French filmmaker and producer Claude Berri, whose works included the two-part saga on life in Provence Jean de Florette and Manon des Sources, died Monday aged 74, his agent said.
A pillar of the French film industry who produced a string of successes including last year's surprise hit Bienvenue Chez les Ch'tis, Berri passed away in a Paris hospital, where he was admitted on Saturday night.

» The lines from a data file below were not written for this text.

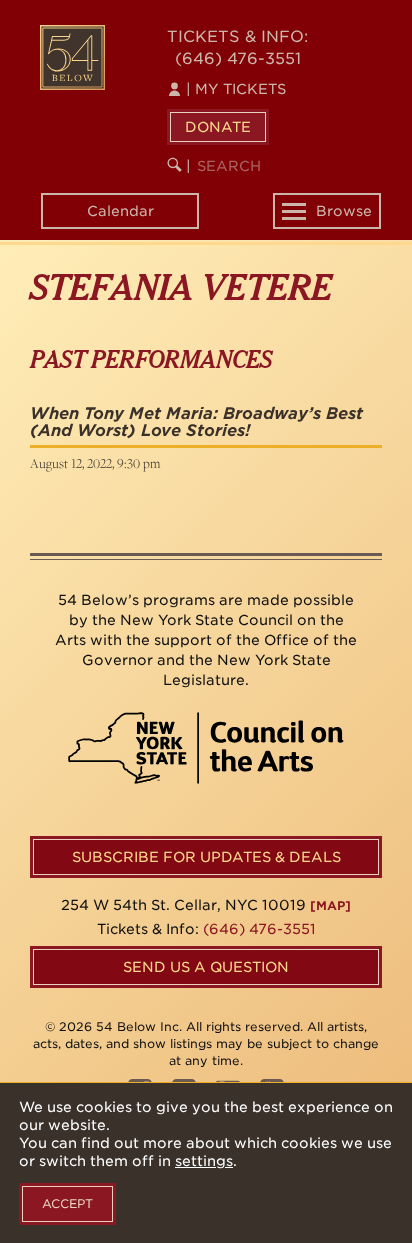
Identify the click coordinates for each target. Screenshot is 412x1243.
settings (204, 1161)
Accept (67, 1203)
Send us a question (206, 967)
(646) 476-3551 (238, 58)
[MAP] (330, 905)
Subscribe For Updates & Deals (206, 857)
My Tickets (236, 89)
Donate (218, 127)
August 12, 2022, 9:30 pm (95, 463)
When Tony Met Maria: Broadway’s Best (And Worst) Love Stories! (196, 422)
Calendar (120, 211)
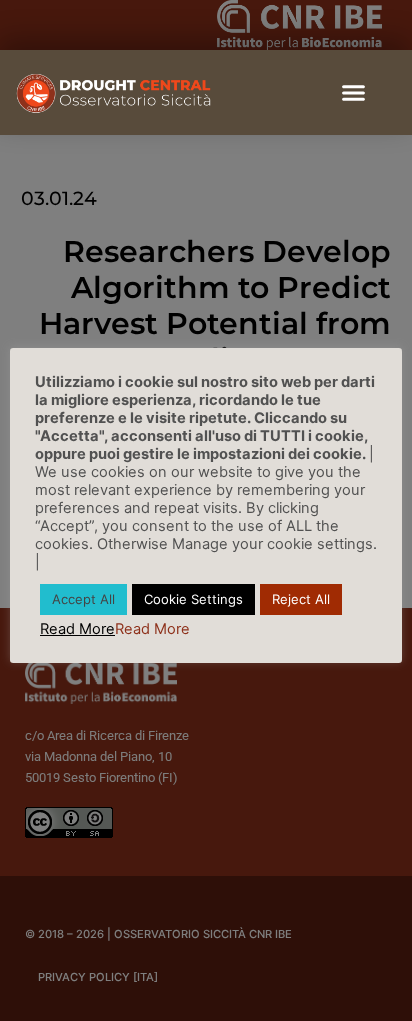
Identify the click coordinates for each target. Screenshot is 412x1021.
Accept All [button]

"Claude Berri left us this morning as a result of a stroke suffered Saturday night," his agency Moteur! said in a statement.
Berri, who won an Oscar for his 1963 short film Le Poulet, went on to direct the hit Provencal saga based on the novels of Marcel Pagnol, following in 1993 with a screen adaptation of Emile Zola's 19th-century novel Germinal.
Nicknamed the "godfather" of French film, Berri worked with generations of top French actors from Yves Montand to Gerard Depardieu and Emmanuelle Beart and was currently directing his 20th film, a comedy called Tresor.
He also produced a string of hit movies, from Roman Polanski's Oscar-winning film Tess, to the critically-acclaimed 2007 movie La Graine and Le Mulet (The Secret of the Grain).
Last year, he produced the record-breaking comedy Bienvenue chez les Ch'tis, which takes aim at prejudices about the bleak post-industrial north of France.
The film became the highest-grossing home-grown film in French box-office history, clocking up more than 20 million entries, and is set to be remade in Hollywood under the title Welcome to the Sticks.
The father of three children, Berri was also a leading collector of abstract art, with his own gallery in Paris, and in later years served as head of France's main film archive, the Cinematheque.
Berri had suffered a stroke once before in 2006.